What data is required:
- Replays from various players, from low to high skill, with specific mods on specific maps
- Replays from specific players, from low to high skill, with specific mods on various maps
While data can be collected to help with making the formula, there needs to be a lot of data available to be able to figure out how various factors play into breaking combo. A lot of that data is inaccessible - only top 500 plays in leaderboards have replays, so there is no way to get data on lower skilled players, and no way to get data on plays using EZ mod.
As for data that is accessible, you need to filter out plays that have no combo breaks - meaning all maps less than 4 stars are ruled out because most top 500 plays on such easy maps tend to have no combo breaks. What you have remaining are plays with varied mix of various mods that make it hard to isolate factors, and 7 star+ maps for which most players cant FC no mod.

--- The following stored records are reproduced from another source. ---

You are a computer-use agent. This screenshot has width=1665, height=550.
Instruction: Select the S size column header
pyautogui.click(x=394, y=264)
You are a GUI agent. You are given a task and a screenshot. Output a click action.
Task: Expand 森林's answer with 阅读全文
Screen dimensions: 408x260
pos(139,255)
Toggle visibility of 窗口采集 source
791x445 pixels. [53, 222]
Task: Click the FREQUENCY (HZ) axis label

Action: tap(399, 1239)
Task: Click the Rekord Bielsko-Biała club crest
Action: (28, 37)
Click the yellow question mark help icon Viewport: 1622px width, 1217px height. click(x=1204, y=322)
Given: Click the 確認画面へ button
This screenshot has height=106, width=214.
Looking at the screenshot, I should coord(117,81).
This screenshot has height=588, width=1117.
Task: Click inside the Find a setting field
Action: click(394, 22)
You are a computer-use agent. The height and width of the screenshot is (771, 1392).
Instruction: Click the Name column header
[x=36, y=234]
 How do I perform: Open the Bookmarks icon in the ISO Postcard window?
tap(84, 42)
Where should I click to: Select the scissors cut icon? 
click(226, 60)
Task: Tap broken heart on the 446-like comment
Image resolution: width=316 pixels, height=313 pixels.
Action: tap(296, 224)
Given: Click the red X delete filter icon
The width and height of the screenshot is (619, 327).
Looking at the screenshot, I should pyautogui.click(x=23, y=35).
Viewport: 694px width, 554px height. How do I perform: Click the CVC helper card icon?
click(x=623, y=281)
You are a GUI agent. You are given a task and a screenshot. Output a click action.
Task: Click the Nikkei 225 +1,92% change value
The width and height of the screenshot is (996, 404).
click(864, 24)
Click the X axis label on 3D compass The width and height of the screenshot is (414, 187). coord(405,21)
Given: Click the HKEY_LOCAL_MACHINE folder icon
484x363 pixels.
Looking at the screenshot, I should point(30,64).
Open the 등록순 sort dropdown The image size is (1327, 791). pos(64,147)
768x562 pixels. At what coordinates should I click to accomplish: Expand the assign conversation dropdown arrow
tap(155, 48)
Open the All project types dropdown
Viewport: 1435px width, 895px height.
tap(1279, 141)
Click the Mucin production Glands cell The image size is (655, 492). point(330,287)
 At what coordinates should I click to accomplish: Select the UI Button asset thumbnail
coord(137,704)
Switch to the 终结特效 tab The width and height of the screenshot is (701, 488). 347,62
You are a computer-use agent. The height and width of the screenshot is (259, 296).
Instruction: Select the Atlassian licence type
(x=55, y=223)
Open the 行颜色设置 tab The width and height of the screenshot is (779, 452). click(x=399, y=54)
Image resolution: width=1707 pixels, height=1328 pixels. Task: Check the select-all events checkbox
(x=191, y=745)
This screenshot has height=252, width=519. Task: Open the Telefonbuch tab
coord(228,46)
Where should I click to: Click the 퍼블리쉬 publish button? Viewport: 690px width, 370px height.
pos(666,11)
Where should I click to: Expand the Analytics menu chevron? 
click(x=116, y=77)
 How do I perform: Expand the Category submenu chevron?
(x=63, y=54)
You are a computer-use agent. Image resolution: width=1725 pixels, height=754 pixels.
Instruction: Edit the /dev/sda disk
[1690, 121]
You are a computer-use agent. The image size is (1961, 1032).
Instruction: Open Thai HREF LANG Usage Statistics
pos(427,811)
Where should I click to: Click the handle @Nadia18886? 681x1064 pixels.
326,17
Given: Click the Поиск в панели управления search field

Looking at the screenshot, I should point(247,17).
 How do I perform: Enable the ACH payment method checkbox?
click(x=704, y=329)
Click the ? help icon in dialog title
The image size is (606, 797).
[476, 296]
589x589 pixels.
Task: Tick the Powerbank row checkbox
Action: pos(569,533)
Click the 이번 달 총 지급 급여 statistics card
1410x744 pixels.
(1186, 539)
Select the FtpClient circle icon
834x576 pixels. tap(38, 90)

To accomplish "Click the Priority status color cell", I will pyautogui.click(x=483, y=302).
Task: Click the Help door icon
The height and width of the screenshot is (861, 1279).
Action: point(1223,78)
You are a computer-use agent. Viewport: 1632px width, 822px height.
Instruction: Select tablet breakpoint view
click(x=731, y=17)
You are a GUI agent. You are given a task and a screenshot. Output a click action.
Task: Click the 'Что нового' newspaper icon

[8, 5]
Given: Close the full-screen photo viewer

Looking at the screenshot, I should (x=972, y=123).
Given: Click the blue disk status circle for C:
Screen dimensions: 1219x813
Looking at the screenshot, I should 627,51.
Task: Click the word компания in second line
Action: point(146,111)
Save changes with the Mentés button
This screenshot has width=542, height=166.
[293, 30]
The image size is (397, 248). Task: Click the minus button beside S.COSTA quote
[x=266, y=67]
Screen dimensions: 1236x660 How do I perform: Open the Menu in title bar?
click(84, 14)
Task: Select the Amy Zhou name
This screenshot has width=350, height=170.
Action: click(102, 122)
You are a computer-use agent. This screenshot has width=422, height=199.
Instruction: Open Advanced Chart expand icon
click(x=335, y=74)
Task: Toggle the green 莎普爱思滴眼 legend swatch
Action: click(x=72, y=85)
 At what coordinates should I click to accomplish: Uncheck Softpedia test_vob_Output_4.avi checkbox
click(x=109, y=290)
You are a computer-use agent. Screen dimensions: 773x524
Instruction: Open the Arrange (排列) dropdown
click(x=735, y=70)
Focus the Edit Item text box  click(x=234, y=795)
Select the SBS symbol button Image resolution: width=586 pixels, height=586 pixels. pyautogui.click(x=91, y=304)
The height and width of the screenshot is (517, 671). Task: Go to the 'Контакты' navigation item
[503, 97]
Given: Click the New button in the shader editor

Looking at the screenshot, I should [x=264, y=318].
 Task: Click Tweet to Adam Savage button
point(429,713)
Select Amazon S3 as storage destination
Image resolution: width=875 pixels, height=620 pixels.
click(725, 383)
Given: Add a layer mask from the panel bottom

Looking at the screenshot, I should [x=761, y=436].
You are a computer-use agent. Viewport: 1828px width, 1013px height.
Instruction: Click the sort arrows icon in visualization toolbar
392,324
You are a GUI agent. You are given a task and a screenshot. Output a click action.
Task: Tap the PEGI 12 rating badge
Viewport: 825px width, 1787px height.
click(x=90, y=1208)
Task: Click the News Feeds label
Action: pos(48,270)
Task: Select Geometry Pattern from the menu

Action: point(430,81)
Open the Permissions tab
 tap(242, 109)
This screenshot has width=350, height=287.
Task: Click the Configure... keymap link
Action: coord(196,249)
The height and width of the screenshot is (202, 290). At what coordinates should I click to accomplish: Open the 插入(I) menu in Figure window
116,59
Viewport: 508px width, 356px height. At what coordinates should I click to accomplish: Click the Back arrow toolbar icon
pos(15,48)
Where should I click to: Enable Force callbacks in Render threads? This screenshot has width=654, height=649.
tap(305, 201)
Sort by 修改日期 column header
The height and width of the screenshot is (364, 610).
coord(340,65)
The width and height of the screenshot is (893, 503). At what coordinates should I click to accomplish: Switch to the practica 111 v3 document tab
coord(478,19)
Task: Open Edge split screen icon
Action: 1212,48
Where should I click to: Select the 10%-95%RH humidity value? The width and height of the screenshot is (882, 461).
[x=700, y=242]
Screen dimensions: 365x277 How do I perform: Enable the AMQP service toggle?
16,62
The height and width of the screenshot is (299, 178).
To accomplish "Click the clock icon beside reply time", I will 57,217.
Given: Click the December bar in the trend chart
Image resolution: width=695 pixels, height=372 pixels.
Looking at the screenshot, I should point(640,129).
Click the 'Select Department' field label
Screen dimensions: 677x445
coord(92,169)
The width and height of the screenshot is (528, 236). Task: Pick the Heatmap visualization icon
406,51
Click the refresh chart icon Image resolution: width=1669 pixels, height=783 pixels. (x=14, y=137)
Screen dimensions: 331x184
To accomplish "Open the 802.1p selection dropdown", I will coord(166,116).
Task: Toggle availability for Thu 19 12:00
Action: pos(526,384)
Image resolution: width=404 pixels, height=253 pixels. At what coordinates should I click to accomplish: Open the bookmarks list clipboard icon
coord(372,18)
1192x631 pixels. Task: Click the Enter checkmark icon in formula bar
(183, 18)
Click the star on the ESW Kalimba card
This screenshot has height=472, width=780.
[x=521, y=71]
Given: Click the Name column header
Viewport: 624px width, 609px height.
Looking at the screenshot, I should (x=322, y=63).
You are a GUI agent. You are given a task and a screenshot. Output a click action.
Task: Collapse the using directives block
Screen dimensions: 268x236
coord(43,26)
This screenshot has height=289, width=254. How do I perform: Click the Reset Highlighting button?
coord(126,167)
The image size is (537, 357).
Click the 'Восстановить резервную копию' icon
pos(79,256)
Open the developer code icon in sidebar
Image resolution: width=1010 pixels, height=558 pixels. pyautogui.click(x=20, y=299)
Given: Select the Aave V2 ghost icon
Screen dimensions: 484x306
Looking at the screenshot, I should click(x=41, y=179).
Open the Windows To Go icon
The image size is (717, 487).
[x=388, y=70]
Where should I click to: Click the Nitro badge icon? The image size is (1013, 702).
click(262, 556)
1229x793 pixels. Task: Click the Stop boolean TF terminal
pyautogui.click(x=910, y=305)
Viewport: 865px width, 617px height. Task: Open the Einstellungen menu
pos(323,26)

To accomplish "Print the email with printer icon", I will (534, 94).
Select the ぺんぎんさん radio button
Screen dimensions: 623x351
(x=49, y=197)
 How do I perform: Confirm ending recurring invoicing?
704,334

You also need to analyze players, not just the maps. This requires many replays from single players to figure out how they respond to various patterns - what their skills are - to build a player profile to test models against. Currently it's possible to collect this kind of data from top players only. Unfortunately the data would have various mods, so again, this makes it hard to isolate factors.
There has been a thought to get data from maps that have been recently ranked (before having 500 scores on it), but you need automation for that sort of thing and know which maps you want to target. It would an active effort of constantly going through qualified and modding queues to make a list of potential candidates to get data for. That would be quite a commitment.